Additionally, according to the Institute for Justice, at least 3,000 people in need of a bone marrow transplant die each year, because they cannot find a matching donor.

With PLX-R18, because the cells are grown using Pluristem’s proprietary 3-D micro-environmental technology and are an “off-theshelf” product, the process does not require the matching of tissues between donor and recipient, and may support the engraftment of an unmatched donor.

What makes PLX-R18 even more special is that it is developed from the “life-giving organ, the placenta,” said Aberman, who said the “18” in the product’s name stands for the Hebrew word “hai,” which means “life.”

Aberman, a mechanical engineer by education, got involved with Pluristem, because he wanted to try to improve the lives of those suffering from fatal diseases.

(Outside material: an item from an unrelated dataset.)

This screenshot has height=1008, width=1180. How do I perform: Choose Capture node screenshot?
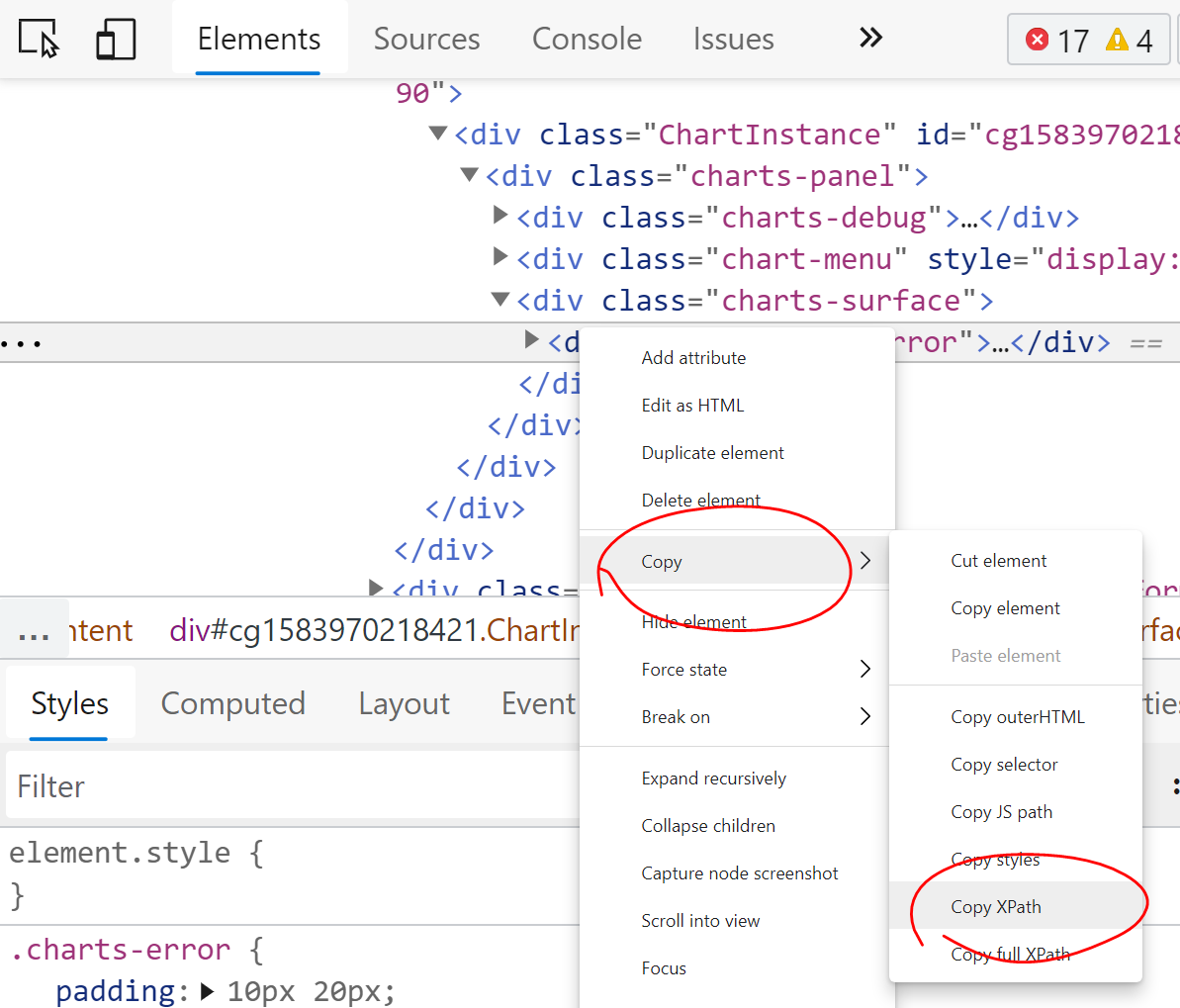[740, 873]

His intuition told him to investigate the placenta. Today, the Human Placenta Project, a collaborative research effort launched by the National Institute of Child Health and Human Development, is helping the medical community to understand the role of the placenta in health and disease. However, when Pluristem got started, this was a largely untapped organ.

“Many assumed that the placenta did its job for nine months and then would just lose its potency,” said Aberman. “They thought the placenta would be dead after its nine months of giving life. When we brought it for investigation, we found that the opposite was true: the placenta is full of active, living cells.” He said that from one placenta collected after a cesarean birth, Pluristem can manufacture as many as 25,000 treatments.

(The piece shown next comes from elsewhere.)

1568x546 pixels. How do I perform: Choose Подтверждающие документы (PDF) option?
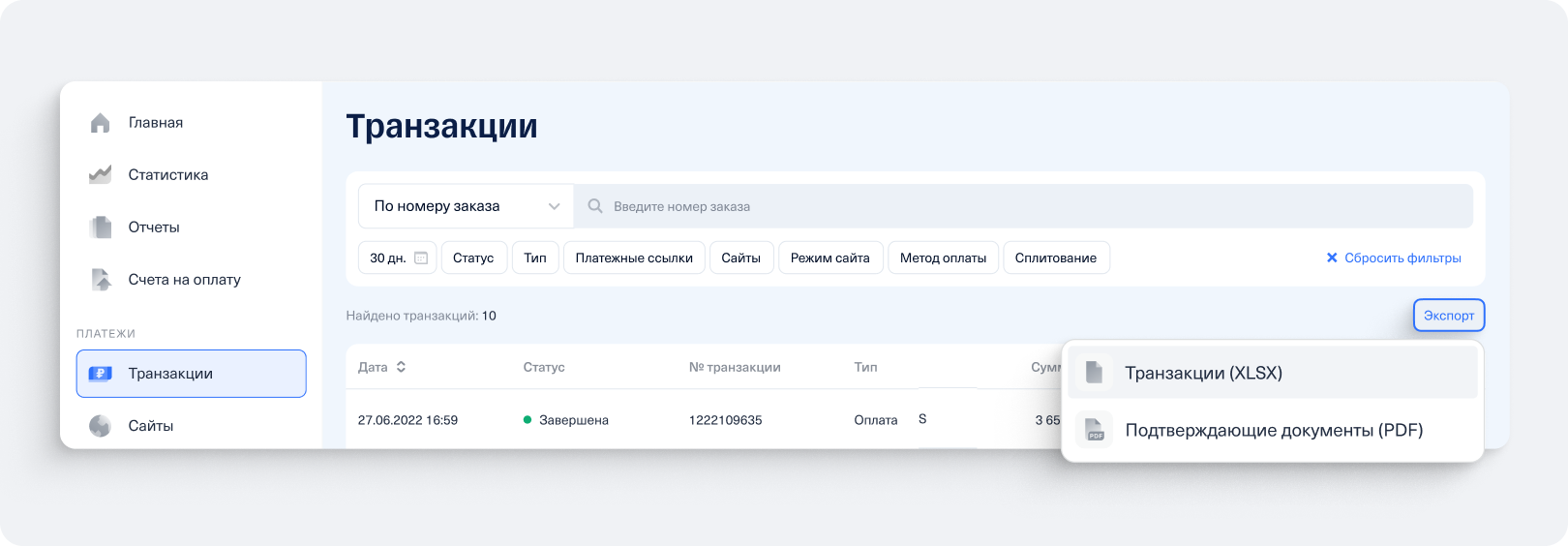pyautogui.click(x=1273, y=430)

Pluristem filed the first patent for its placenta research in 2006 and began the activities that ultimately led to PLX-R18.

“Just as the placenta is used to supply the fetus with what it needs to develop, so we use these same placenta cells to help the patient heal himself,” said Aberman. “We are not altering anything. Mother Nature gave the cells this ability. We are just using them.”

Or said in his dozens of years of work, Pluristem’s discovery is among the most exciting.

“It may have started with a few patients treated under compassionate use,” Or said. “But now there is hope that this could be an effective therapy for thousands more.”